Proxy Target: Bridging the Gap Between Discrete Spiking Neural Networks and Continuous Control
Zijie Xu, Tong Bu, Zecheng Hao, Jianhao Ding, Zhaofei Yu

TL;DR
This paper introduces a proxy target framework that stabilizes training of Spiking Neural Networks for continuous control, enabling them to outperform traditional ANNs while maintaining energy efficiency on neuromorphic hardware.
Contribution
The authors propose a novel proxy target method that allows stable training of SNNs in continuous control tasks, bridging the gap with traditional RL algorithms designed for ANNs.
Findings
Improved stability and up to 32% higher performance in benchmarks.
First SNN approach to surpass ANN performance in continuous control.

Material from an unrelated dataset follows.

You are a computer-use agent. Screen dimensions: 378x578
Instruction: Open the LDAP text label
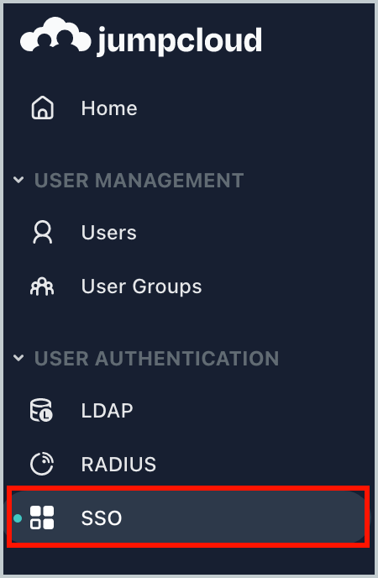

Maintains energy efficiency with no additional inference overhead.
Abstract
Spiking Neural Networks (SNNs) offer low-latency and energy-efficient decision making on neuromorphic hardware, making them attractive for Reinforcement Learning (RL) in resource-constrained edge devices. However, most RL algorithms for continuous control are designed for Artificial Neural Networks (ANNs), particularly the target network soft update mechanism, which conflicts with the discrete and non-differentiable dynamics of spiking neurons. We show that this mismatch destabilizes SNN training and degrades performance. To bridge the gap between discrete SNNs and continuous-control algorithms, we propose a novel proxy target framework. The proxy network introduces continuous and differentiable dynamics that enable smooth target updates, stabilizing the learning process. Since the proxy operates only during training, the deployed SNN remains fully energy-efficient with no additional…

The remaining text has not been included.